Title:   Homemade Pizza for Clean Eaters
Category:   Main Dishes - Clean (Only natural/organic ingredients), Vegetarian
From:   Eat Clean Diet - Family
1 c whole-wheat flour [or Power Flour]
1 c unbleached, unrefined all-purpose flour
1 pckg. [2 1/4 t] fast-rising dry yeast
1 t sea salt
1/2 t Sucanat
3/4 c warm water
1 to 2 t best-quality olive oil
Directions:   *This can be a low-sodium sauce from a can or make your own using tomato paste diluted with a bit of rice wine vinegar. Add fresh or dried basil and oregano and a dash of fresh minced garlic.

1. Place flours and salt in the bowl of a food processor. Use the pulse button to combine. Then change the blade to kneading. In a measuring cup combine hot water, oil, yeast and Sucanat. Let stand for five minutes until mixture becomes foamy.

2. Add this liquid to the flour in the food processor while it is running. Soon the dough will turn into a soft-looking ball. If it appears crumbly add more water. Allow the food processor to knead the dough for about 5 minutes.

3. With lightly oiled hands remove the dough from the food processor. Place it in a large bowl. Rub a bit of olive oil on your hands and then rub the surface of the dough. Place a dampened kitchen towel over the dough and let rise for one hour.

4. Remove dough from bowl and place on a surface dusted with flour. Roll it out to fit your pizza stone or baking sheet.

Baking Pizza: Make sure you have a rack on the lowest position in the oven. Preheat oven to 500F. Top pizzas with sauce & toppings of your choice. Bake pizzas until crust is golden brown, about 15 minutes.

Grilling Pizza: Grill pizza dough before dressing with pizza ingredients. Grill until golden on both sides.
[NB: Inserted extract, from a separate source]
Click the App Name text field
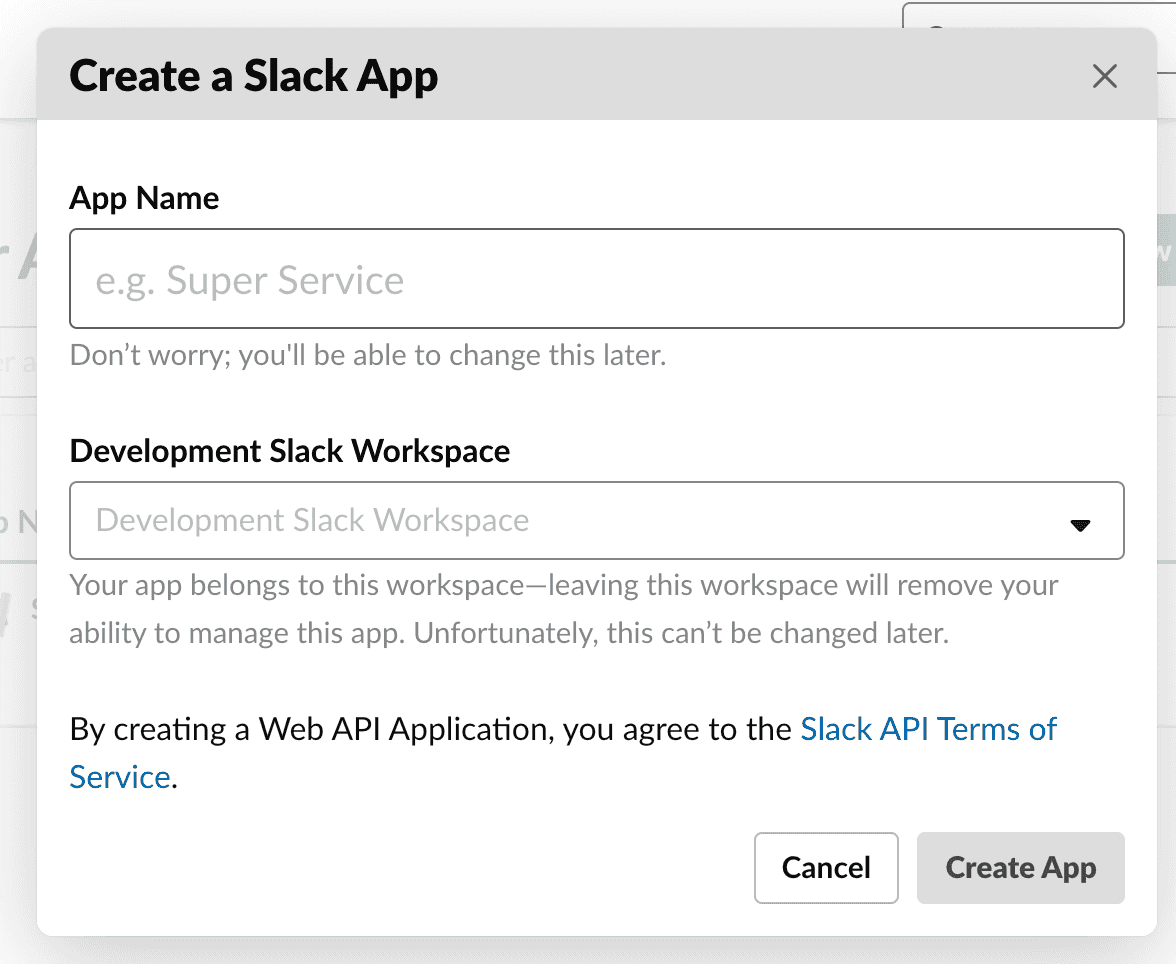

This takes about 2 minutes. Now dress pizza and then finish by placing on grill and cooking until toppings become warm and cheese melts. You may have to place a sheet of foil over the pizza to keep the heat from escaping.
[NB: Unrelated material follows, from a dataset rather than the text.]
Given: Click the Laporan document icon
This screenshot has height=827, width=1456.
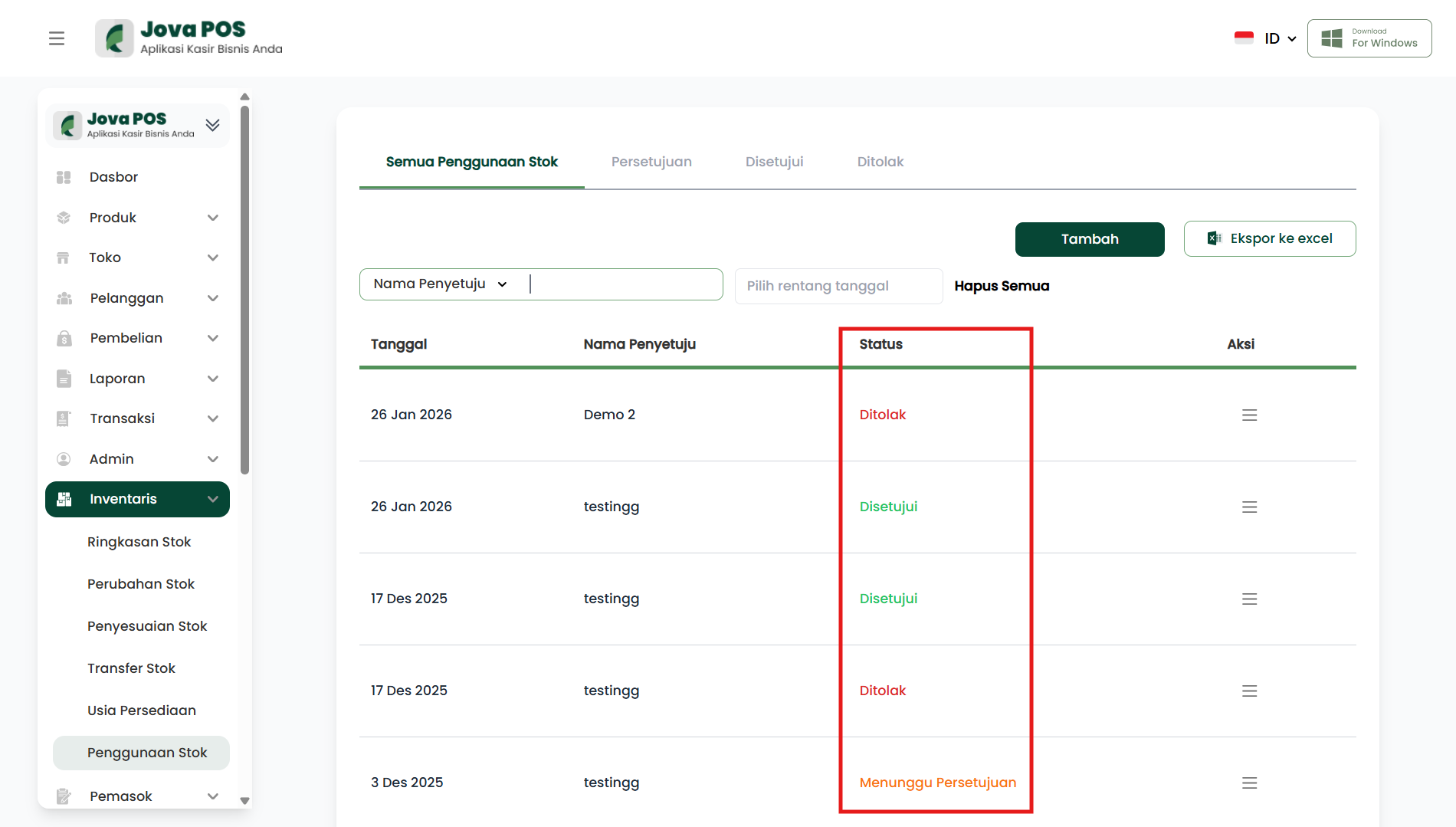Looking at the screenshot, I should point(64,379).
Toppings: low-fat mozzarella, low-fat feta, goat cheese, hard parmesan, grilled chicken breast cut in strips, grilled turkey breast cut in strips, marinated grilled tofu cut in cubes, eggplant, zucchini, mushrooms, bell peppers, sweet onions [caramelized onions], black olives, sundried tomatoes, artichokes, spinach, broccoli florets, fresh tomatoes, fresh basil.